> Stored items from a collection
● ● ● ● ●
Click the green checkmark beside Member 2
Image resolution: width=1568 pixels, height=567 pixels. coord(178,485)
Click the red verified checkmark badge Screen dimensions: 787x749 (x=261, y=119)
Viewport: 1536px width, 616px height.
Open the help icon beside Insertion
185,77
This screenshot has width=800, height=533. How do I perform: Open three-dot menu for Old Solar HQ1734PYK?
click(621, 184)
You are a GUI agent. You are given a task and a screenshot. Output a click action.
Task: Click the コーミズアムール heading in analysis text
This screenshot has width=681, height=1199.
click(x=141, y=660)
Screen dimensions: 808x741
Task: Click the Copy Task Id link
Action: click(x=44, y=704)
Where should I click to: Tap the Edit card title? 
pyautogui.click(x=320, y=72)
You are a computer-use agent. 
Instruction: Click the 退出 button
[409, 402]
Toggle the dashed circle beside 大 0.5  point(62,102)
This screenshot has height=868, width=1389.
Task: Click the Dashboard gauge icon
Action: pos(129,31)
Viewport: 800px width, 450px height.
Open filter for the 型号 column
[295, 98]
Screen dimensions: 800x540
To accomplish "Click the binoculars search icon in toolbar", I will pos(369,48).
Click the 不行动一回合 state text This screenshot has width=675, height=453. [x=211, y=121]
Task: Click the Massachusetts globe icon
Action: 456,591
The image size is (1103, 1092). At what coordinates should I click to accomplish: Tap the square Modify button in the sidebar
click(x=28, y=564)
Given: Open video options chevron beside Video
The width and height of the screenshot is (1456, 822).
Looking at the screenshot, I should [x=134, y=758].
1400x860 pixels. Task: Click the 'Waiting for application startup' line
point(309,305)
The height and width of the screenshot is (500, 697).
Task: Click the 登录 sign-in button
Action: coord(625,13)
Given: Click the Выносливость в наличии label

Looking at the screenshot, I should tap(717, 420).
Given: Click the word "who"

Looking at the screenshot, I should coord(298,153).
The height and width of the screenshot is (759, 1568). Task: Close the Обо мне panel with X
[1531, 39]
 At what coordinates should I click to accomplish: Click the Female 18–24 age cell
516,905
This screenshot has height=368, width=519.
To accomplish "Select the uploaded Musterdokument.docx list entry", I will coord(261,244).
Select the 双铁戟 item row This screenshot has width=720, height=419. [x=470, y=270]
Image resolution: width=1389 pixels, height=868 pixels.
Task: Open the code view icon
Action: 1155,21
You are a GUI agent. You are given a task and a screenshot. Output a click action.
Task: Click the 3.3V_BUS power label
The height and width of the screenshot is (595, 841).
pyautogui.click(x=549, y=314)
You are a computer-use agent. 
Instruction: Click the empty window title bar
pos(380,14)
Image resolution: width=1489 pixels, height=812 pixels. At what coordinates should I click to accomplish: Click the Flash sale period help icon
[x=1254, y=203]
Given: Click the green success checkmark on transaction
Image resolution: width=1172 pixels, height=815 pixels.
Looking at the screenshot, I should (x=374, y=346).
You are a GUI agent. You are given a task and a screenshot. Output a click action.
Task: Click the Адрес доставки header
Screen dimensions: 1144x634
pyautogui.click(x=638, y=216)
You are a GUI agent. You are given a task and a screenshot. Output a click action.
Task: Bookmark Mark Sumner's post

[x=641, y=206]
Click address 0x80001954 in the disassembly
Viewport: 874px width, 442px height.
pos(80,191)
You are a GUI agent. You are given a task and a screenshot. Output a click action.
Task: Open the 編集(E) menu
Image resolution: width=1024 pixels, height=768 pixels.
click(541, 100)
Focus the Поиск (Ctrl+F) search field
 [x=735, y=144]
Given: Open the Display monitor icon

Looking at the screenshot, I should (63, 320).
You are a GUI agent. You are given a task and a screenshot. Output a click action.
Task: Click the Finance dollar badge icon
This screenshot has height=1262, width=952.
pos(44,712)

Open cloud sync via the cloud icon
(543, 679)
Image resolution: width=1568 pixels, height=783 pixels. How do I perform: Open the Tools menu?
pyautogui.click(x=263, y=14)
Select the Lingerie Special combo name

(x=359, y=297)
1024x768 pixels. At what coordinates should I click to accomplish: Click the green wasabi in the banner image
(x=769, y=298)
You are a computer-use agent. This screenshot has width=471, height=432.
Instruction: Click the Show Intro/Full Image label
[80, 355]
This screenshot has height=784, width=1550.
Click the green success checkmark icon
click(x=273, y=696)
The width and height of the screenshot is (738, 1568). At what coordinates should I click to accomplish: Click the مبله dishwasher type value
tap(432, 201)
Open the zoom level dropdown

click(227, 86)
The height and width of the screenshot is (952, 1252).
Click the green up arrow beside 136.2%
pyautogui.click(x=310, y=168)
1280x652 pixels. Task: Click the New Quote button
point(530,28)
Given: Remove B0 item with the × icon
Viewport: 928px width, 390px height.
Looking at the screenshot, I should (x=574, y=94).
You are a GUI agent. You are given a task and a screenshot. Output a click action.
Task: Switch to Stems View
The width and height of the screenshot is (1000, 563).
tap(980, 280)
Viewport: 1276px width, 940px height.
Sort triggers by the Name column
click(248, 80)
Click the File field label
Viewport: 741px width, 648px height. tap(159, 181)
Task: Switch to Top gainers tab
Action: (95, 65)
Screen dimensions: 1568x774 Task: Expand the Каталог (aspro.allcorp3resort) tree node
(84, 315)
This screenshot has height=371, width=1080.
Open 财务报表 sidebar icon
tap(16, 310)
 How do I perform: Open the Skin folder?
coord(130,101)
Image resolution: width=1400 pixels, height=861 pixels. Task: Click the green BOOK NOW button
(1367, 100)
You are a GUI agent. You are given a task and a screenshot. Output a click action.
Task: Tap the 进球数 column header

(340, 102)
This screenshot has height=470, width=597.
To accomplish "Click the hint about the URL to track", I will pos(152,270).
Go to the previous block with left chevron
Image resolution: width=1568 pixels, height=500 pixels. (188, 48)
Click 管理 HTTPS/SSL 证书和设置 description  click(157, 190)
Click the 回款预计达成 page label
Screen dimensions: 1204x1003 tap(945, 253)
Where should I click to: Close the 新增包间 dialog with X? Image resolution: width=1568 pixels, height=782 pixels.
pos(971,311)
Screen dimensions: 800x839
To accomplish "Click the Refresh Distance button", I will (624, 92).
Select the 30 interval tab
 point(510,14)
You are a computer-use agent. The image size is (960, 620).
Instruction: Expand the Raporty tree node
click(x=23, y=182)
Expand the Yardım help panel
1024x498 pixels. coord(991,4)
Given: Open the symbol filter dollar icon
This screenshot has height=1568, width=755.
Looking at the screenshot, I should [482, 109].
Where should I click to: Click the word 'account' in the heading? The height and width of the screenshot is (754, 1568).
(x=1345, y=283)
● ● ● ● ●
In the records above, find the line containing "Task: Click the コーミズアムール" and restate word for word every line from the first through that one.

Click the green checkmark beside Member 2
Image resolution: width=1568 pixels, height=567 pixels. coord(178,485)
Click the red verified checkmark badge Screen dimensions: 787x749 (x=261, y=119)
Viewport: 1536px width, 616px height.
Open the help icon beside Insertion
185,77
This screenshot has width=800, height=533. How do I perform: Open three-dot menu for Old Solar HQ1734PYK?
click(621, 184)
You are a GUI agent. You are given a task and a screenshot. Output a click action.
Task: Click the コーミズアムール heading in analysis text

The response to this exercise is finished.